Please explain in one to three sentences how the woman in the homelessness and PTSD article came to be found.

■ **PAGE EXCERPT**:
+ + + + + + +

The Tragic Reality of Homelessness And PTSD: How They Impact Each Other


I stood beneath the drench of a falling sky, no concern for the chill entering my bones. At my feet lay a dead body. A woman. Discarded to an alleyway like a piece of trash. It was the one time in my life when rain ceased to be beautiful. It instead acted as macabre ambiance to a heinous sight. A pale river of blood poisoned the running water that drifted away from her skin. My eyes transfixed to its journey from body to drain, a terrible trickle of death.

Standing in the presence of the newly departed was always something that felt strange to me, and as a medic, doing so was sadly stock and trade of the profession — many strange nights.

The woman, a petite, malnourished one, had died from an overdose. She was discovered when another patron of the streets scurried to find shelter for the night. He attempted to soften the craggy, rock-laden ground by compiling nearby swaths of decaying cardboard, papers and plastics, and when doing so, he found a woman he believed to be sleeping. She wasn’t.

By the time we had arrived on scene, the vagabond had fled. My partner and I walked apprehensively yet managing purposeful gait. Each step we took we drew nearer to the damned.

+ + + + + + +

■ **RECORDED DATA**:
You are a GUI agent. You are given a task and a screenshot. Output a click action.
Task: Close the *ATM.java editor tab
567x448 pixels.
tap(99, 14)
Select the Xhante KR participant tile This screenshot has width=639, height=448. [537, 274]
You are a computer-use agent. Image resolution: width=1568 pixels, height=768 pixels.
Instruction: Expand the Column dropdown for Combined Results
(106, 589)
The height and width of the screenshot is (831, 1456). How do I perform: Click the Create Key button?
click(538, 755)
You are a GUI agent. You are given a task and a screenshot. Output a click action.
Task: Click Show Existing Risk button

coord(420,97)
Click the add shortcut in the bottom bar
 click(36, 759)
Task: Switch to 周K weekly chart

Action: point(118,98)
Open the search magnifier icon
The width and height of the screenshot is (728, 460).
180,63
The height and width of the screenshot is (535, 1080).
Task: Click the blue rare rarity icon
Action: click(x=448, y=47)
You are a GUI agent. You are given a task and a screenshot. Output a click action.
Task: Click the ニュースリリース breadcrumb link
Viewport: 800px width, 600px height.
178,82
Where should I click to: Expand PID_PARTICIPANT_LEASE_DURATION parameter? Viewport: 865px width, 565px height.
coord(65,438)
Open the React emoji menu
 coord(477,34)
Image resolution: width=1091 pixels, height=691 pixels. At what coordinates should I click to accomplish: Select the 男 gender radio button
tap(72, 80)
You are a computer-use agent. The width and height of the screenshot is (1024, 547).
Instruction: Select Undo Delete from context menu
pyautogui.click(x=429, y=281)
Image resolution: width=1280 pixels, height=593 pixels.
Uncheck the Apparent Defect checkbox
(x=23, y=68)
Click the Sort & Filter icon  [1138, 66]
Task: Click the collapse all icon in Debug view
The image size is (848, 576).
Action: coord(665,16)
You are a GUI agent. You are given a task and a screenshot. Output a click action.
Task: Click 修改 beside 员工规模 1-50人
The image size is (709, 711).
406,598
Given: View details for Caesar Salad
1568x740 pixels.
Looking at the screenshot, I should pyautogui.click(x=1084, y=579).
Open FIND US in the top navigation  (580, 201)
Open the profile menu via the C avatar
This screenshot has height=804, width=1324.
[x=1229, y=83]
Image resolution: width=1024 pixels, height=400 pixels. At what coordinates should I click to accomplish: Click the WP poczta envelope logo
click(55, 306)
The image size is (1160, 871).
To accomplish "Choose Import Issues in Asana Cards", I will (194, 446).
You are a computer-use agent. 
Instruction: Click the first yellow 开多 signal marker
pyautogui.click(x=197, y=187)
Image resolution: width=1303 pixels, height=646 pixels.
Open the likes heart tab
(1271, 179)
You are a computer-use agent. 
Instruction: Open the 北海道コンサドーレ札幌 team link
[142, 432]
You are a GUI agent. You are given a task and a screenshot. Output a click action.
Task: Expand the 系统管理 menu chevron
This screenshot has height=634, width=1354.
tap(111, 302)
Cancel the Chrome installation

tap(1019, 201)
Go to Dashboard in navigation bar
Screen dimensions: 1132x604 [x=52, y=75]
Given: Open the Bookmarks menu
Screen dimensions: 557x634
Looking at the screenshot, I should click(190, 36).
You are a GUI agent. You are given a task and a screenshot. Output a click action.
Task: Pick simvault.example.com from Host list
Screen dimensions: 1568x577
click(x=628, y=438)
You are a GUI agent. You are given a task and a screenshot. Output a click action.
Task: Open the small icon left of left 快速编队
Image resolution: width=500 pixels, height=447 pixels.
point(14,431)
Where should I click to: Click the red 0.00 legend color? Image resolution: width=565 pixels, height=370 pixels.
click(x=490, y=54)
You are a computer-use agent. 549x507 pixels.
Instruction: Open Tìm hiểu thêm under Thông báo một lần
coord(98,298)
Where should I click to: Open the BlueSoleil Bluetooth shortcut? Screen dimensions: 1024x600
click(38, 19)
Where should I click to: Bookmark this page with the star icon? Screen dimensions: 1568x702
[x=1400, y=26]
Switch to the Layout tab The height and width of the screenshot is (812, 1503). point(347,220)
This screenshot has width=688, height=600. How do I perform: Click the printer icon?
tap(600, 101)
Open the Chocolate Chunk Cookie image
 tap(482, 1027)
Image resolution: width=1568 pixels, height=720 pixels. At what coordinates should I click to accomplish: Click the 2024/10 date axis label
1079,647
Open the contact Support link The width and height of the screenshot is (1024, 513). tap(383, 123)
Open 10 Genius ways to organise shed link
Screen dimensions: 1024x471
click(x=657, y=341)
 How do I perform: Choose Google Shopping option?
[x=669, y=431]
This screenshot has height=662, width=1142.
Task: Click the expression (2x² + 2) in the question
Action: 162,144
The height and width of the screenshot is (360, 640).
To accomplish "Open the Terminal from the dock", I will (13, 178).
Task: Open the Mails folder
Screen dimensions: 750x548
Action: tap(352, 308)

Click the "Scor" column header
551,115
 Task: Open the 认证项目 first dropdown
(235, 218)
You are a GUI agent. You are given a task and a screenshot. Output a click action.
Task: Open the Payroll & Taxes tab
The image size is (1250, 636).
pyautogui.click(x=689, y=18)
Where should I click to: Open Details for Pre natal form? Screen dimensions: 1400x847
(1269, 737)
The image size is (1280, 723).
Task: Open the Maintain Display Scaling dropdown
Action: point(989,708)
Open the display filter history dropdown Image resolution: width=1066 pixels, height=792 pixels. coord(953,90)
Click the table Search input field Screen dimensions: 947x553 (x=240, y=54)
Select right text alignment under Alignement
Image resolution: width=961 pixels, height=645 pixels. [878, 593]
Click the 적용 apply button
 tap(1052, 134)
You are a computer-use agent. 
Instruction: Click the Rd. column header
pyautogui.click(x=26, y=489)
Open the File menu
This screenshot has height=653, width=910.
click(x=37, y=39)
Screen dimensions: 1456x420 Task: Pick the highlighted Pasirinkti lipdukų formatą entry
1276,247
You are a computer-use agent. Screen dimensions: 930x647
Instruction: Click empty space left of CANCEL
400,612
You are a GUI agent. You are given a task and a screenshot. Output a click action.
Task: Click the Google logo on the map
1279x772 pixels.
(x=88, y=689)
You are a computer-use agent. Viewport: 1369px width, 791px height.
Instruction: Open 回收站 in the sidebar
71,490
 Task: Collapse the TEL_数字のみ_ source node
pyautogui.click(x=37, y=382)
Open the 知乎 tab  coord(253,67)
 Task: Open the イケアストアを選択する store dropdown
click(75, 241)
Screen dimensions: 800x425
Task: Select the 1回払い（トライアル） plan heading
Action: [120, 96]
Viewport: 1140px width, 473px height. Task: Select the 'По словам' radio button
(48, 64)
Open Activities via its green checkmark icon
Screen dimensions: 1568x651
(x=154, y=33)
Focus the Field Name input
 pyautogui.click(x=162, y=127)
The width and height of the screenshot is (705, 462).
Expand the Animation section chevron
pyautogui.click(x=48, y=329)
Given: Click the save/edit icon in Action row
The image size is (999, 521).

+ + + + + + +

■ **FINAL ANSWER**: Another person living on the streets was looking for shelter for the night and piled up nearby decaying cardboard, papers and plastics to soften the rocky ground. While doing this, he found the woman and believed she was sleeping.